Whether ASU will ever sign an all-school contract with Nike remains to be seen.

So, at this point
ASU has rigged the system to target Nike and in the process
ostracized the other vendors and Nike had yet to offer a deal near where expected. ASU is the girl at the dance left leaning against the wall and hiking up her skirt to coax the jock who flirted with her once into coming over.
White remains optimistic that ASU will sign such a deal with Nike soon.
"My job is to keep them interested, to keep on selling, to keep them believing we are a future stock," White says. "I think they have really come to appreciate the growth that is going on in this Valley," where Nike's Knight is apart owner of the Arizona Diamondbacks.

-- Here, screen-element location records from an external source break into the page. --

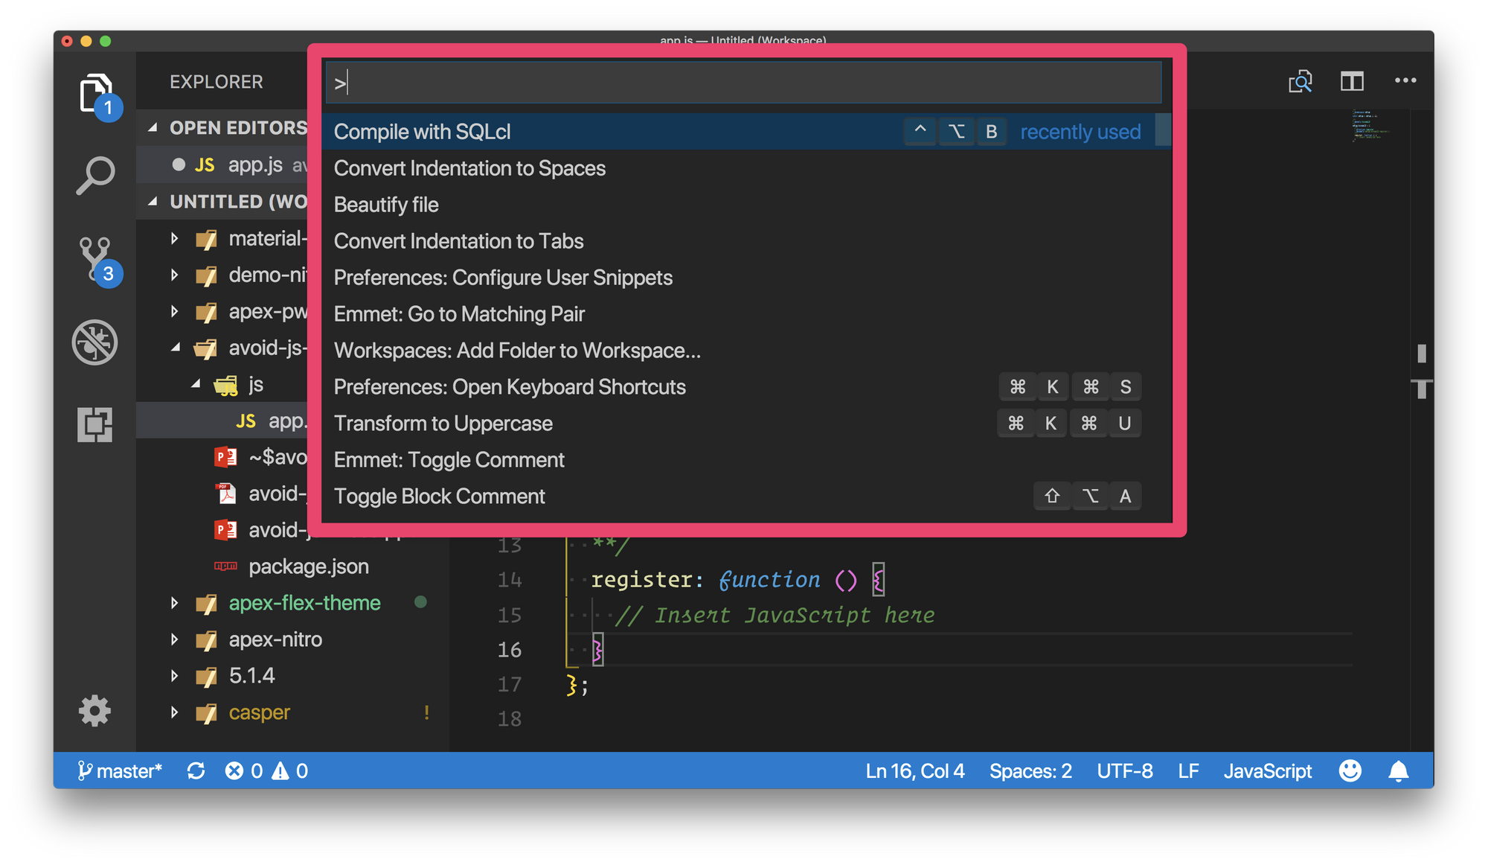The width and height of the screenshot is (1488, 865).
Task: Open the Debug view icon
Action: 95,342
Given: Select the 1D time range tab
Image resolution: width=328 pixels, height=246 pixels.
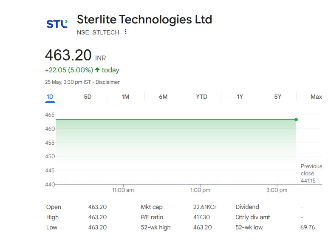Looking at the screenshot, I should [x=50, y=97].
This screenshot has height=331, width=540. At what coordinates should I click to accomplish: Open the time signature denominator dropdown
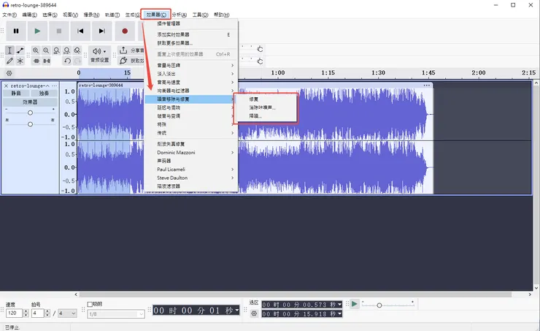point(67,313)
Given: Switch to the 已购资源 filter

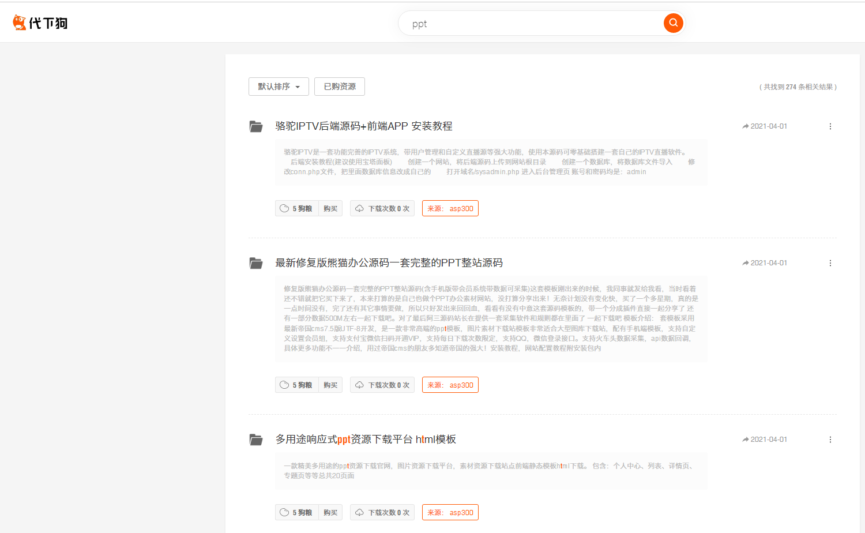Looking at the screenshot, I should [x=340, y=87].
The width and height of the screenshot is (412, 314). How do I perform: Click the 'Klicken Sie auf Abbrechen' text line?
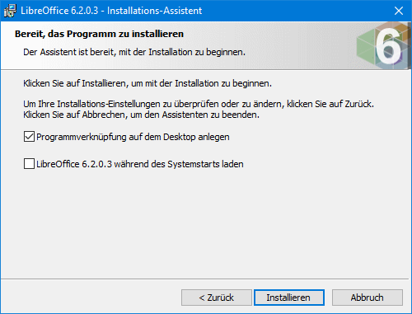coord(142,115)
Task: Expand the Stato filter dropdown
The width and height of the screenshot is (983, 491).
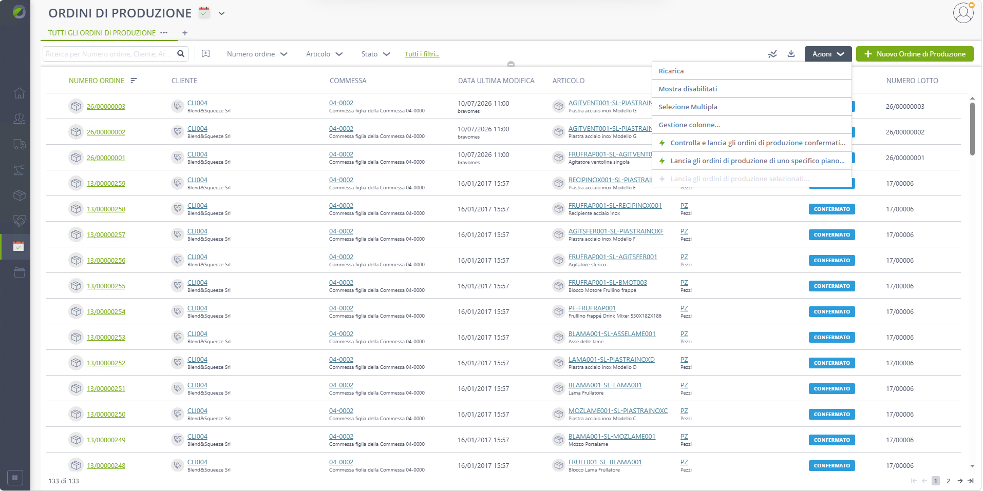Action: (x=375, y=54)
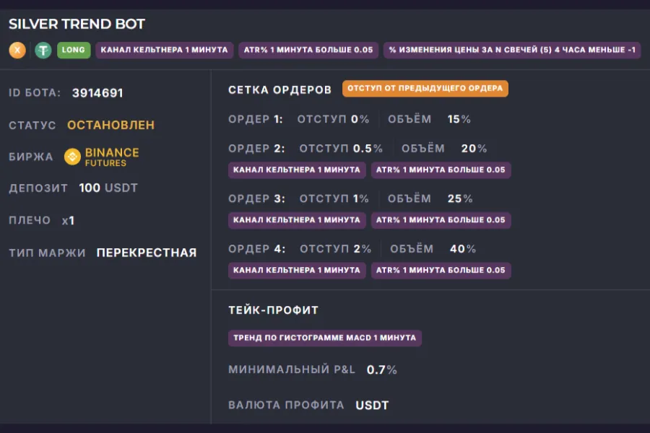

"We have become one of the more serious sports hubs in America," White says.
And serious sports hubs command attention.
Even from Nike.
And you thought I was sarcastic.
Let's take a moment to debrief this because the BCS negotiations - shoegate - jumbotron - corporate tent situations now make sense. White targeted Nike because he believed their marketing machine would enhance school reputation and because he had a personal relationship there.

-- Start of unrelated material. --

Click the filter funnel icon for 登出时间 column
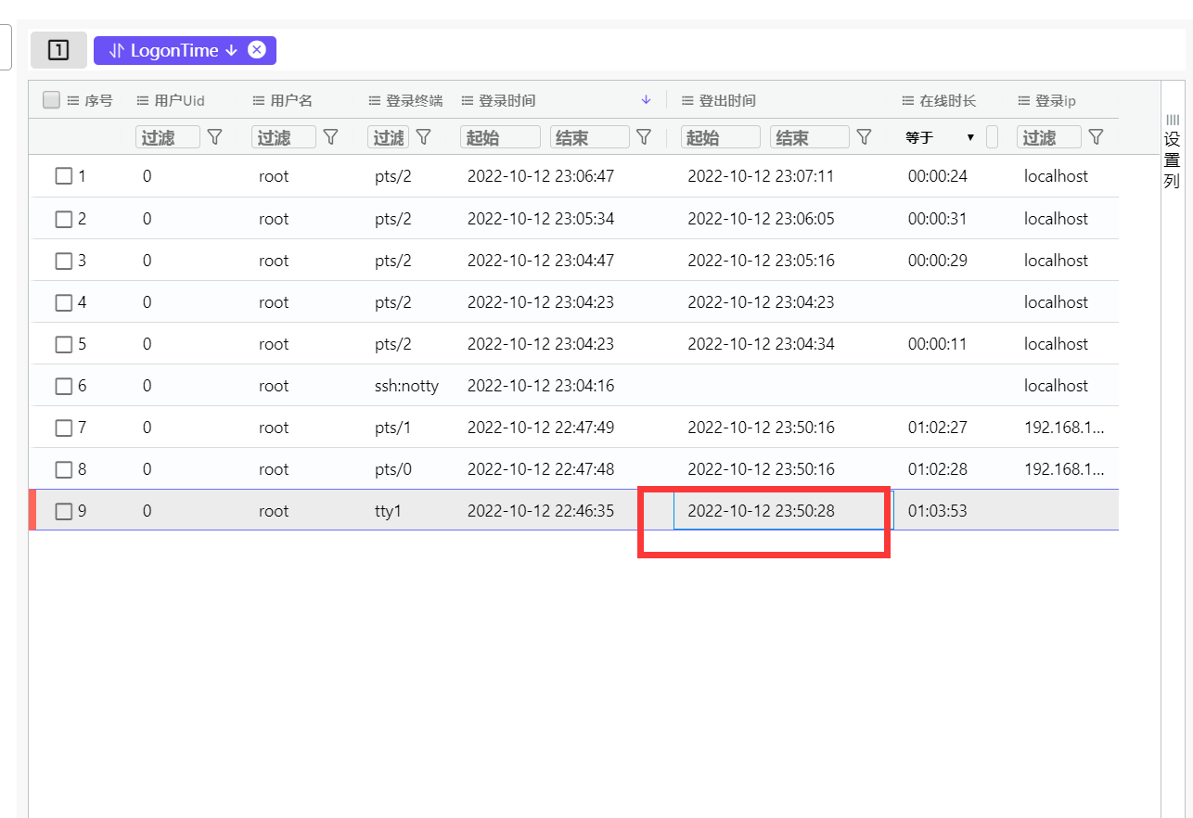 tap(864, 137)
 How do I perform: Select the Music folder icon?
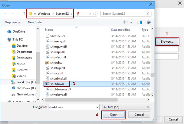click(x=13, y=64)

Note the two drivers of the deal and how that fits into the "define who you are" argument. He was so focused on this target (engaging in questionable tactics in the process,) that he gave away all possible negotiating leverage with other suitors without locking in a commitment from Nike. And when Nike hemmed and hawed (okay, they didn't do anything,) Notre Dame... I mean ASU was forced to grovel for a deal. You've all seen the article on
The Selling of ASU Football by now, right?
Okay, now let's fast forward knowing these lessons learned.
ND has left tens of millions on the
BCS table, is still spending more on Willingham than on Weis because of an absurd buyout deal, paid out Davie and O'Leary and now is made to look rather foolish by this new Adidas deal with Michigan.
And I offer a simple equation to give some perspective on what we're talking about: BCS ($10 Million + per year lost starting last year) + Willingham/Davie/O'Leary Contracts ($10 Million or somewhere in there) + Shoe Deal (no signing bonus $6 Million, $1.5 Million per year) = $25 Million + left on the table already, plus $10 Million + per year for every BCS game made and $1.5 Million per year of the shoe contract.
That's a lot of dough.
Yet we're told Notre Dame HAS to consider jumbotrons, scheduling, etc. to stay competitive.
You do the math.
What needs to happen now: Adidas should upgrade ND to most favored nation status ASAP (lie and tell us Adidas had already started renegotiation talks when the Michigan deal was made) and then ND needs to drive hard bargain at the
BCS table.
The take home: If you take care of business on the big deals,
Notre Dame won't be forced to turn tricks for relative small-time cash, tart up the brand and, in the process, devalue our ability to make big deals in the future
which would preclude us from having to pimp out jerseys for cash, "explore" jumbotrons and
rejigger scheduling for small comparative dollars.
The really interesting thing about the Michigan/Adidas deal is that Martin acted to protect Michigan's image by negotiating a sideline apparel clause.
Protecting their image at the possible expense of marketing dollars lost, but still getting more marketing dollars in the end. Funny how that works.
That's the power of branding and defining who you are.
Not to point out the obvious, but this is what we should be doing.
Trust me, I wanted to talk football as much as you did.